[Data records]
══════════════════════════════
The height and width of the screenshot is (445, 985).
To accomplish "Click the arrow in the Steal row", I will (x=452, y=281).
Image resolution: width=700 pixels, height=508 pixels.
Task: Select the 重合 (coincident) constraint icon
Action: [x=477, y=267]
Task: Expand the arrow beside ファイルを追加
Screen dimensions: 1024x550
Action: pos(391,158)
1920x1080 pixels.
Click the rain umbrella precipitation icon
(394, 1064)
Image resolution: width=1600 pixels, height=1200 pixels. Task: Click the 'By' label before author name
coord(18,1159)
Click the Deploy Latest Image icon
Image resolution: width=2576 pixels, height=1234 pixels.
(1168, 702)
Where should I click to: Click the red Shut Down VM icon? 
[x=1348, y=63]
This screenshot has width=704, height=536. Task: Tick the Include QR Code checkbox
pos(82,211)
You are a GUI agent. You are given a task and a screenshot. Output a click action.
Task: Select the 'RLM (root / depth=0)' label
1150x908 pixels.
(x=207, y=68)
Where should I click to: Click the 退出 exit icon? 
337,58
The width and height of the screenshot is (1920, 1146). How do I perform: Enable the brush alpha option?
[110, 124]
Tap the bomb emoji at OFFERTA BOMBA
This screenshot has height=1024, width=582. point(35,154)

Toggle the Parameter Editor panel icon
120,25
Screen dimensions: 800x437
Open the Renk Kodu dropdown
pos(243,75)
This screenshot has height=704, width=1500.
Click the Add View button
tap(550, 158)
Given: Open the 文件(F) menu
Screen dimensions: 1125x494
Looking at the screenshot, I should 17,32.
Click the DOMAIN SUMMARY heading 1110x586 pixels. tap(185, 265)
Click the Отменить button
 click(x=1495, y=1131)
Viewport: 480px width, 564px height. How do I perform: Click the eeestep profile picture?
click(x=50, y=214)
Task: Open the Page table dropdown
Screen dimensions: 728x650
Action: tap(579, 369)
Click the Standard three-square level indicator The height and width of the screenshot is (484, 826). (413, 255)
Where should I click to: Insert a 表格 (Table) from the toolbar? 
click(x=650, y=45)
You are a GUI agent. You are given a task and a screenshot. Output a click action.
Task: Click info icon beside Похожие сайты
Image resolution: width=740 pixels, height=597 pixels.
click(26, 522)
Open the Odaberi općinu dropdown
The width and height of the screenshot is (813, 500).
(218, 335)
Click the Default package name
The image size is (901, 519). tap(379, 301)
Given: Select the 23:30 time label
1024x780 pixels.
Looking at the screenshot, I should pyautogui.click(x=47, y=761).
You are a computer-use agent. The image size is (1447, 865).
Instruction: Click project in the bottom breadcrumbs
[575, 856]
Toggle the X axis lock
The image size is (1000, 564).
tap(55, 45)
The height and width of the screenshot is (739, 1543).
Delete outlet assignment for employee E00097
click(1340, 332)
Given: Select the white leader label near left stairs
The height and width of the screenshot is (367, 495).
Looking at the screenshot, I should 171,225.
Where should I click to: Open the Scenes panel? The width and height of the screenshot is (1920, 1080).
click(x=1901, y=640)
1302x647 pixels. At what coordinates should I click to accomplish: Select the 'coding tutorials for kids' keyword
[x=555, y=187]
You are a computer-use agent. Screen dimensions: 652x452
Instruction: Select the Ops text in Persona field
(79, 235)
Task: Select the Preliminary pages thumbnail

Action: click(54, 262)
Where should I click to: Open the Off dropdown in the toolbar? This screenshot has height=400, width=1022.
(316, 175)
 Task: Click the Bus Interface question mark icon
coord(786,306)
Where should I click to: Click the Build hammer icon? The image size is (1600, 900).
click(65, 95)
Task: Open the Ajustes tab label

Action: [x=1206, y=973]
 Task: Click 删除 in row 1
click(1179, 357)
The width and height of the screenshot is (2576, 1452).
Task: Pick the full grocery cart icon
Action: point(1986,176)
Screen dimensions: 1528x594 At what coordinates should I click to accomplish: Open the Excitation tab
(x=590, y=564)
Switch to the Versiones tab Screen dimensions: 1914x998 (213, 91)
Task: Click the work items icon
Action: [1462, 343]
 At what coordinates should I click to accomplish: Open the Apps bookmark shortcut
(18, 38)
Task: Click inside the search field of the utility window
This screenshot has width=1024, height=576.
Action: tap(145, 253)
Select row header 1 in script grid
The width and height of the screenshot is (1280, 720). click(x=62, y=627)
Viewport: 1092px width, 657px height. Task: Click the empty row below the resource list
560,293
══════════════════════════════
◆ WRITTEN TASK:
Reproduce every line of the records above verbatim, with no changes.

◆ REPLY TO THE EXERCISE:
The height and width of the screenshot is (445, 985).
To accomplish "Click the arrow in the Steal row", I will (x=452, y=281).
Image resolution: width=700 pixels, height=508 pixels.
Task: Select the 重合 (coincident) constraint icon
Action: [x=477, y=267]
Task: Expand the arrow beside ファイルを追加
Screen dimensions: 1024x550
Action: pos(391,158)
1920x1080 pixels.
Click the rain umbrella precipitation icon
(394, 1064)
Image resolution: width=1600 pixels, height=1200 pixels. Task: Click the 'By' label before author name
coord(18,1159)
Click the Deploy Latest Image icon
Image resolution: width=2576 pixels, height=1234 pixels.
(1168, 702)
Where should I click to: Click the red Shut Down VM icon? 
[x=1348, y=63]
This screenshot has width=704, height=536. Task: Tick the Include QR Code checkbox
pos(82,211)
You are a GUI agent. You are given a task and a screenshot. Output a click action.
Task: Select the 'RLM (root / depth=0)' label
1150x908 pixels.
(x=207, y=68)
Where should I click to: Click the 退出 exit icon? 
337,58
The width and height of the screenshot is (1920, 1146). How do I perform: Enable the brush alpha option?
[110, 124]
Tap the bomb emoji at OFFERTA BOMBA
This screenshot has height=1024, width=582. point(35,154)

Toggle the Parameter Editor panel icon
120,25
Screen dimensions: 800x437
Open the Renk Kodu dropdown
pos(243,75)
This screenshot has height=704, width=1500.
Click the Add View button
tap(550, 158)
Given: Open the 文件(F) menu
Screen dimensions: 1125x494
Looking at the screenshot, I should 17,32.
Click the DOMAIN SUMMARY heading 1110x586 pixels. tap(185, 265)
Click the Отменить button
 click(x=1495, y=1131)
Viewport: 480px width, 564px height. How do I perform: Click the eeestep profile picture?
click(x=50, y=214)
Task: Open the Page table dropdown
Screen dimensions: 728x650
Action: tap(579, 369)
Click the Standard three-square level indicator The height and width of the screenshot is (484, 826). (413, 255)
Where should I click to: Insert a 表格 (Table) from the toolbar? 
click(x=650, y=45)
You are a GUI agent. You are given a task and a screenshot. Output a click action.
Task: Click info icon beside Похожие сайты
Image resolution: width=740 pixels, height=597 pixels.
click(26, 522)
Open the Odaberi općinu dropdown
The width and height of the screenshot is (813, 500).
(218, 335)
Click the Default package name
The image size is (901, 519). tap(379, 301)
Given: Select the 23:30 time label
1024x780 pixels.
Looking at the screenshot, I should pyautogui.click(x=47, y=761).
You are a computer-use agent. The image size is (1447, 865).
Instruction: Click project in the bottom breadcrumbs
[575, 856]
Toggle the X axis lock
The image size is (1000, 564).
tap(55, 45)
The height and width of the screenshot is (739, 1543).
Delete outlet assignment for employee E00097
click(1340, 332)
Given: Select the white leader label near left stairs
The height and width of the screenshot is (367, 495).
Looking at the screenshot, I should 171,225.
Where should I click to: Open the Scenes panel? The width and height of the screenshot is (1920, 1080).
click(x=1901, y=640)
1302x647 pixels. At what coordinates should I click to accomplish: Select the 'coding tutorials for kids' keyword
[x=555, y=187]
You are a computer-use agent. Screen dimensions: 652x452
Instruction: Select the Ops text in Persona field
(79, 235)
Task: Select the Preliminary pages thumbnail

Action: click(54, 262)
Where should I click to: Open the Off dropdown in the toolbar? This screenshot has height=400, width=1022.
(316, 175)
 Task: Click the Bus Interface question mark icon
coord(786,306)
Where should I click to: Click the Build hammer icon? The image size is (1600, 900).
click(65, 95)
Task: Open the Ajustes tab label

Action: [x=1206, y=973]
 Task: Click 删除 in row 1
click(1179, 357)
The width and height of the screenshot is (2576, 1452).
Task: Pick the full grocery cart icon
Action: point(1986,176)
Screen dimensions: 1528x594 At what coordinates should I click to accomplish: Open the Excitation tab
(x=590, y=564)
Switch to the Versiones tab Screen dimensions: 1914x998 (213, 91)
Task: Click the work items icon
Action: [1462, 343]
 At what coordinates should I click to accomplish: Open the Apps bookmark shortcut
(18, 38)
Task: Click inside the search field of the utility window
This screenshot has width=1024, height=576.
Action: tap(145, 253)
Select row header 1 in script grid
The width and height of the screenshot is (1280, 720). click(x=62, y=627)
Viewport: 1092px width, 657px height. Task: Click the empty row below the resource list
560,293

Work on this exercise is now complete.